Post Removing invalid object:
/var/log/ceph/ceph-osd.126.log:3433:2017-07-03 08:37:03.780584 7f95a73eb700 -1 log_channel(cluster) log [ERR] : 1.15f shard 63:  soid 1:fa86fe35:::10006cdc2c5.00000000:head data_digest 0x931041e9 != data_digest 0xcd130b55 from auth oi 1:fa86fe35:::10006cdc2c5.00000000:head(25726'1664129 client.8168902.0:607753 dirty|data_digest s 1713351 uv 1664129 dd cd130b55 alloc_hint [0 0 0])
/var/log/ceph/ceph-osd.126.log:3434:2017-07-03 08:37:03.780591 7f95a73eb700 -1 log_channel(cluster) log [ERR] : 1.15f shard 126: soid 1:fa86fe35:::10006cdc2c5.00000000:head data_digest 0x931041e9 != data_digest 0xcd130b55 from auth oi 1:fa86fe35:::10006cdc2c5.00000000:head(25726'1664129 client.8168902.0:607753 dirty|data_digest s 1713351 uv 1664129 dd cd130b55 alloc_hint [0 0 0])
/var/log/ceph/ceph-osd.126.log:3435:2017-07-03 08:37:03.780593 7f95a73eb700 -1 log_channel(cluster) log [ERR] : 1.15f shard 143  missing 1:fa86fe35:::10006cdc2c5.00000000:head
/var/log/ceph/ceph-osd.126.log:3436:2017-07-03 08:37:03.780594 7f95a73eb700 -1 log_channel(cluster) log [ERR] : 1.15f soid 1:fa86fe35:::10006cdc2c5.00000000:head: failed to pick suitable auth object
/var/log/ceph/ceph-osd.126.log:3437:2017-07-03 08:37:39.278991 7f95a4be6700 -1 log_channel(cluster) log [ERR] : 1.15f repair 3 errors, 0 fixed



Is it possible this thread is related to the error we are seeing?


Rhian Resnick

Assistant Director Middleware and HPC

Office of Information Technology


Florida Atlantic University

777 Glades Road, CM22, Rm 173B

Boca Raton, FL 33431

Phone 561.297.2647

Fax 561.297.0222

 image




From: ceph-users <ceph-users-bounces@xxxxxxxxxxxxxx> on behalf of Gregory Farnum <gfarnum@xxxxxxxxxx>
Sent: Monday, May 15, 2017 6:28 PM
To: Lincoln Bryant; Weil, Sage
Cc: ceph-users
Subject: Re: Inconsistent pgs with size_mismatch_oi
 


On Mon, May 15, 2017 at 3:19 PM Lincoln Bryant <lincolnb@xxxxxxxxxxxx> wrote:
Hi Greg,

Curiously, some of these scrub errors went away on their own.

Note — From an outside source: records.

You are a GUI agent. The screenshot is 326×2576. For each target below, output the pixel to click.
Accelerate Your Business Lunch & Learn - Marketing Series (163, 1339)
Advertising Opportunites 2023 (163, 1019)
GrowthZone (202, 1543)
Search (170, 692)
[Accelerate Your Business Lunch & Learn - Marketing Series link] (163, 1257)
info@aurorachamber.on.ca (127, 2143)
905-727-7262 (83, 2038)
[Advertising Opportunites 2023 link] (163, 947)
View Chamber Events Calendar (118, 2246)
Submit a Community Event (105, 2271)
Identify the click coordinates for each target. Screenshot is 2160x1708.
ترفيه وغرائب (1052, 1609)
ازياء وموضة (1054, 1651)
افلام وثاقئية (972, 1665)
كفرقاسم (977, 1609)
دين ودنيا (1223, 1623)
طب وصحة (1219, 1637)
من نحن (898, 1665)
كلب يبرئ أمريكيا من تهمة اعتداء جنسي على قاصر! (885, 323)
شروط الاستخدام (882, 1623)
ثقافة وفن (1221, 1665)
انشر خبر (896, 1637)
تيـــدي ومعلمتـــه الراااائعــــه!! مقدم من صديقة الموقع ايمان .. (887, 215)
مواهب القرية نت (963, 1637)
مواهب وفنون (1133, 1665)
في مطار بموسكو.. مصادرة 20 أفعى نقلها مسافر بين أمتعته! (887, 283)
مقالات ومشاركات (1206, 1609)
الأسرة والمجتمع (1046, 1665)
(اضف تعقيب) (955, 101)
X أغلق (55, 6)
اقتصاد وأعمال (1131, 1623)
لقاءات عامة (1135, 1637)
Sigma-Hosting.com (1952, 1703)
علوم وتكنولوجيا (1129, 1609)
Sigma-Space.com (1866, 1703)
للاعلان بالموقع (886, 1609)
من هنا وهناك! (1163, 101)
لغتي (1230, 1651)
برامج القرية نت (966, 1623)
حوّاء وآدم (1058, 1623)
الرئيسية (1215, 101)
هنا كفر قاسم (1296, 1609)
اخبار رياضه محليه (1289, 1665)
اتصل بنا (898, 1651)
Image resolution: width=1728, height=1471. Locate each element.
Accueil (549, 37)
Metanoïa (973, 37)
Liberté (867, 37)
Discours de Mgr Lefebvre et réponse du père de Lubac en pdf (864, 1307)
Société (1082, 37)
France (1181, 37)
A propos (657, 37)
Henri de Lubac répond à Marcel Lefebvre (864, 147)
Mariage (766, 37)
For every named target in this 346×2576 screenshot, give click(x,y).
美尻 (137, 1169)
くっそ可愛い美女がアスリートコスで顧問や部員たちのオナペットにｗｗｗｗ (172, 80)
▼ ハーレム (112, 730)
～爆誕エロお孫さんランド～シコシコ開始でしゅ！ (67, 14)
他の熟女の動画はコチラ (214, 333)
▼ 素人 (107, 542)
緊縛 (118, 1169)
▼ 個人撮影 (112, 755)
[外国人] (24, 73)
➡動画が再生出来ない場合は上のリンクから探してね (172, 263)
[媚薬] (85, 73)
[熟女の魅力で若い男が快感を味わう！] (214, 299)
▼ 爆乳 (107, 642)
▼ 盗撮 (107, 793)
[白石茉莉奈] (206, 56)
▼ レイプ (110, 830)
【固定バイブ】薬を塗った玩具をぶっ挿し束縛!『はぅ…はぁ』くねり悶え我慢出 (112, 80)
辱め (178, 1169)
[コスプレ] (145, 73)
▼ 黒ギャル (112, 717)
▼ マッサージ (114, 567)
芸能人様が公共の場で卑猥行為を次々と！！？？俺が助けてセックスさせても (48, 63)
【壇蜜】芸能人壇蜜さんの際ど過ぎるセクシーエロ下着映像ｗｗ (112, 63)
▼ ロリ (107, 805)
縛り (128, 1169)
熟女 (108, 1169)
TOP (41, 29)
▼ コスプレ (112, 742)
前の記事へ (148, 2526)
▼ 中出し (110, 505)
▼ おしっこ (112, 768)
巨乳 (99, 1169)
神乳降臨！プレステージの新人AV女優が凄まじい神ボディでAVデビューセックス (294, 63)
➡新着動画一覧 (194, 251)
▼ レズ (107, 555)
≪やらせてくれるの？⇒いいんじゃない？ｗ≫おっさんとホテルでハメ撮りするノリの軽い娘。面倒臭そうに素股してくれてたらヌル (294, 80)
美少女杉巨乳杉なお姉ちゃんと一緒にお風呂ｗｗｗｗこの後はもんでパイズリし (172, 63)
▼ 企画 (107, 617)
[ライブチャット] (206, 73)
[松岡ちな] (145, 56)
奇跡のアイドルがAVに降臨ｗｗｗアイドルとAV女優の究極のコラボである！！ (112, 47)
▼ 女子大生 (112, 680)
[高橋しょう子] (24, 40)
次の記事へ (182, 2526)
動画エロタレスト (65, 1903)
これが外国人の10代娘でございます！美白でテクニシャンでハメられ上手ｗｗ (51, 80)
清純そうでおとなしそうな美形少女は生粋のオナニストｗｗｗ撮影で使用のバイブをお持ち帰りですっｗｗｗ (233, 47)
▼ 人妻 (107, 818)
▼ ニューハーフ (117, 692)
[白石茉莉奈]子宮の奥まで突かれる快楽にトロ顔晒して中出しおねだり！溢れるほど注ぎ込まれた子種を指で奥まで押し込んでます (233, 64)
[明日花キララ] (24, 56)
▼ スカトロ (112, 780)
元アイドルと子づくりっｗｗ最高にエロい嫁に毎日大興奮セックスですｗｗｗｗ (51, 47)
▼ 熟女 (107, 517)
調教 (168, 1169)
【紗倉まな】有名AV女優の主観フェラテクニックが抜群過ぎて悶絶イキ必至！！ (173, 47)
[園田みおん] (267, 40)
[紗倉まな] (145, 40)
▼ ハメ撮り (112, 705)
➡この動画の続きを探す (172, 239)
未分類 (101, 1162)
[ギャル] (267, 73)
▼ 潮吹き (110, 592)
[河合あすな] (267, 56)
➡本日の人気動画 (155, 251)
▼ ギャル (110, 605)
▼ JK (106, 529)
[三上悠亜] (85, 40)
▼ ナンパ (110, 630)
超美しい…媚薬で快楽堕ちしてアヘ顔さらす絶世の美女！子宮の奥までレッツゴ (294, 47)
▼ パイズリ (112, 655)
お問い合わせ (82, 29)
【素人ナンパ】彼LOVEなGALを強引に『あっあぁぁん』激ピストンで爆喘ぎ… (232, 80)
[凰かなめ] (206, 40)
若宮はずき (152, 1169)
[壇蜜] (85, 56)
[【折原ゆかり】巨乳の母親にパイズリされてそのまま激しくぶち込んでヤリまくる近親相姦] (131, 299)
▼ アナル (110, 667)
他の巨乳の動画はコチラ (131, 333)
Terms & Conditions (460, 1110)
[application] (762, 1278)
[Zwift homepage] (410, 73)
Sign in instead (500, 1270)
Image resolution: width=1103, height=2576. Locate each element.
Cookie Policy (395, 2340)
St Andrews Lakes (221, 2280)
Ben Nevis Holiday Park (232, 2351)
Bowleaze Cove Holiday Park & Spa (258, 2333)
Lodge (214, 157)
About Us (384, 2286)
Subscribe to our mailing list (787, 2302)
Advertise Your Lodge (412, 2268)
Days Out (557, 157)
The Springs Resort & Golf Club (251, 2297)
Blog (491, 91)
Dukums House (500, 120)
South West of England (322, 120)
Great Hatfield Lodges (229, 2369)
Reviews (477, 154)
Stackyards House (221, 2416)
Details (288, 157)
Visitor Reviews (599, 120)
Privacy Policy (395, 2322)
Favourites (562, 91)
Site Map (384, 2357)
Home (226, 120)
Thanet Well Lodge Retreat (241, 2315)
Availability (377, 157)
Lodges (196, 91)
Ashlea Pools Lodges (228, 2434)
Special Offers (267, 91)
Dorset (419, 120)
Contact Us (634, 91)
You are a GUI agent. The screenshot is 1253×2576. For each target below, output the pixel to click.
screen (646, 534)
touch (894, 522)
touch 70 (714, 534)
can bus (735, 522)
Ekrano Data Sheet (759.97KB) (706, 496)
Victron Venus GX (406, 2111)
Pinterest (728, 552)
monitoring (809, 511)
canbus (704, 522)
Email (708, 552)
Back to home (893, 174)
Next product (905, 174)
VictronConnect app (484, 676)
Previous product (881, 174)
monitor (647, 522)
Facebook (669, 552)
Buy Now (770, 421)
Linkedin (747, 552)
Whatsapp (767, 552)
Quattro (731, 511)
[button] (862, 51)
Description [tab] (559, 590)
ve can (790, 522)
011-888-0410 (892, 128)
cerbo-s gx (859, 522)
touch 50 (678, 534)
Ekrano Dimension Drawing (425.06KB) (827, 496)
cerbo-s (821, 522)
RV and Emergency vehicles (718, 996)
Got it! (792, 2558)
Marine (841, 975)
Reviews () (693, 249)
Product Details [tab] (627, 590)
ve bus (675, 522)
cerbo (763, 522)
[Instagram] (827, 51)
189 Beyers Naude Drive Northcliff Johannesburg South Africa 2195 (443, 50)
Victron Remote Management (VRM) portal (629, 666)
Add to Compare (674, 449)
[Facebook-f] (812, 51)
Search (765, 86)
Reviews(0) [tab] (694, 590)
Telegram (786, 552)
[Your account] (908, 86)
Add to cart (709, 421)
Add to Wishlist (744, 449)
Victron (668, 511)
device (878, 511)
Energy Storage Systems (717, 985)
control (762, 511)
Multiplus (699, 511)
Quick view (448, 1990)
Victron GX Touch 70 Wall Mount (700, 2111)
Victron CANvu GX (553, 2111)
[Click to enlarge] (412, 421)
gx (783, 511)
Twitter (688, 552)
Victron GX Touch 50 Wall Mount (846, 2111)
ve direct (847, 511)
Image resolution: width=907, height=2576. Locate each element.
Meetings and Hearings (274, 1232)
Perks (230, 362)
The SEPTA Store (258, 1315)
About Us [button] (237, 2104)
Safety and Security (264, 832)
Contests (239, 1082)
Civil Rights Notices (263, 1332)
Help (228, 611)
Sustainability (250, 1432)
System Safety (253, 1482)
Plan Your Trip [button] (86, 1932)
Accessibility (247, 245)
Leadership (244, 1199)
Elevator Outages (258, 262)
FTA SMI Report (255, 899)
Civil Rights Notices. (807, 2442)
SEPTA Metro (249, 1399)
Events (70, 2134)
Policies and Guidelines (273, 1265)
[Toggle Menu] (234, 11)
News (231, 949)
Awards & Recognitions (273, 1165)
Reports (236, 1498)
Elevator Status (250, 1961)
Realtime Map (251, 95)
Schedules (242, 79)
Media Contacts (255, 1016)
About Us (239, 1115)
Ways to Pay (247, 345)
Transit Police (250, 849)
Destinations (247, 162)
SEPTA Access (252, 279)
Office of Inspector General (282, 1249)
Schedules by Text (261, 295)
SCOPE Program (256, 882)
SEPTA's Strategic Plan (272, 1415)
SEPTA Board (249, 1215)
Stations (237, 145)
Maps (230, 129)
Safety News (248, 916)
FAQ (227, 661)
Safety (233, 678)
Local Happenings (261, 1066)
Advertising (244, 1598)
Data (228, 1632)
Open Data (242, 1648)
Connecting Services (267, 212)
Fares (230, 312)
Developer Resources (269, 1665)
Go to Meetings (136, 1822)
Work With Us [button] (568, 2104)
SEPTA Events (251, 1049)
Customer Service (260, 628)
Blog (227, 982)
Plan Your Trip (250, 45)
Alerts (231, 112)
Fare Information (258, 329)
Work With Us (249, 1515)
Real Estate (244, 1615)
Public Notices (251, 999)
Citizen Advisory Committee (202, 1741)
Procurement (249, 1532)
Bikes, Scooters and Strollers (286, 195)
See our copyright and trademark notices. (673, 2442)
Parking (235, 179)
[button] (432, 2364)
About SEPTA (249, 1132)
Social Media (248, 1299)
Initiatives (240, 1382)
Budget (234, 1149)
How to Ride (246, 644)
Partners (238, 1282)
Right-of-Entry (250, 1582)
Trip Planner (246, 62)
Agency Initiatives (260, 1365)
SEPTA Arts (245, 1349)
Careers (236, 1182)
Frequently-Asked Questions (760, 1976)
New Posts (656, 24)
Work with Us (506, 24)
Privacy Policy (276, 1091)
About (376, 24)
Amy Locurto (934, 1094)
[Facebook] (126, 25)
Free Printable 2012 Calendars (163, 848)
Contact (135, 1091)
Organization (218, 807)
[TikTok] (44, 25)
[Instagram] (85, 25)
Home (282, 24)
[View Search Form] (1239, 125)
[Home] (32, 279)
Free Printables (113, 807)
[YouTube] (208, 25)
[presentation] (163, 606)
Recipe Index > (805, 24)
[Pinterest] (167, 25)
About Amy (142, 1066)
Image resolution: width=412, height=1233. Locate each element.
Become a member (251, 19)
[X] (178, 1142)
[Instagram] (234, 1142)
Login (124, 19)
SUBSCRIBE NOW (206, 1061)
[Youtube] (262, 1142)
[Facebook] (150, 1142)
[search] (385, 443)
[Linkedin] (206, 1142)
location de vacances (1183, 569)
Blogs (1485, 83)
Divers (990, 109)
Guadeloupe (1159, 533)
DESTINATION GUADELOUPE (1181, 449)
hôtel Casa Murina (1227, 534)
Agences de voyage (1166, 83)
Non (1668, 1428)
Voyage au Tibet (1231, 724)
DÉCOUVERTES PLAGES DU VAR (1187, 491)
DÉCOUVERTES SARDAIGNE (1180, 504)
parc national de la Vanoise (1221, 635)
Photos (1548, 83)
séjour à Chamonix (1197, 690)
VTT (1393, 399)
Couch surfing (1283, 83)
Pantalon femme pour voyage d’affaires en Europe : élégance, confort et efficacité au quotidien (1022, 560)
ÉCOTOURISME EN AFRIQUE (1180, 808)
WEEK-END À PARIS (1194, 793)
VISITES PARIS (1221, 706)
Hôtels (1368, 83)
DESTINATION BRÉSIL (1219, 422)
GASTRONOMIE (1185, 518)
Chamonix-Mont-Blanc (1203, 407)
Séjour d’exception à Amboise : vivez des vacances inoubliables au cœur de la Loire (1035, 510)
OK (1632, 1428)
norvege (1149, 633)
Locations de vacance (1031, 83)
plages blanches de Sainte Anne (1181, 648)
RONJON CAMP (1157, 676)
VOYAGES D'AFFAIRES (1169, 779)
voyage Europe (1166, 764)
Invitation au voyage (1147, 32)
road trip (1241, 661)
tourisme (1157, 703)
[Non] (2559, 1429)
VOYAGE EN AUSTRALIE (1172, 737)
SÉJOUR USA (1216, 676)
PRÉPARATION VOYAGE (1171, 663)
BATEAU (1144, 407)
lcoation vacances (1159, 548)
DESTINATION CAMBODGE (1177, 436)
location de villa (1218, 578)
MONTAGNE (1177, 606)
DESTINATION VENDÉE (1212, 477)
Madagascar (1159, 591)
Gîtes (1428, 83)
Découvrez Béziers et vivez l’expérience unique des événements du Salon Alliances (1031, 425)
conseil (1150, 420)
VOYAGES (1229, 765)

The example pg in the original post is now active+clean, and nothing interesting in the logs:

# zgrep "36.277b" ceph-osd.244*gz
ceph-osd.244.log-20170510.gz:2017-05-09 06:56:40.739855 7f0184623700  0 log_channel(cluster) log [INF] : 36.277b scrub starts
ceph-osd.244.log-20170510.gz:2017-05-09 06:58:01.872484 7f0186e28700  0 log_channel(cluster) log [INF] : 36.277b scrub ok
ceph-osd.244.log-20170511.gz:2017-05-10 20:40:47.536974 7f0186e28700  0 log_channel(cluster) log [INF] : 36.277b scrub starts
ceph-osd.244.log-20170511.gz:2017-05-10 20:41:38.399614 7f0184623700  0 log_channel(cluster) log [INF] : 36.277b scrub ok
ceph-osd.244.log-20170514.gz:2017-05-13 20:49:47.063789 7f0186e28700  0 log_channel(cluster) log [INF] : 36.277b scrub starts
ceph-osd.244.log-20170514.gz:2017-05-13 20:50:42.085718 7f0186e28700  0 log_channel(cluster) log [INF] : 36.277b scrub ok
ceph-osd.244.log-20170515.gz:2017-05-15 00:10:39.417578 7f0184623700  0 log_channel(cluster) log [INF] : 36.277b scrub starts
ceph-osd.244.log-20170515.gz:2017-05-15 00:11:26.189777 7f0186e28700  0 log_channel(cluster) log [INF] : 36.277b scrub ok

(No matches in the logs for osd 175 and osd 297  — perhaps already rotated away?)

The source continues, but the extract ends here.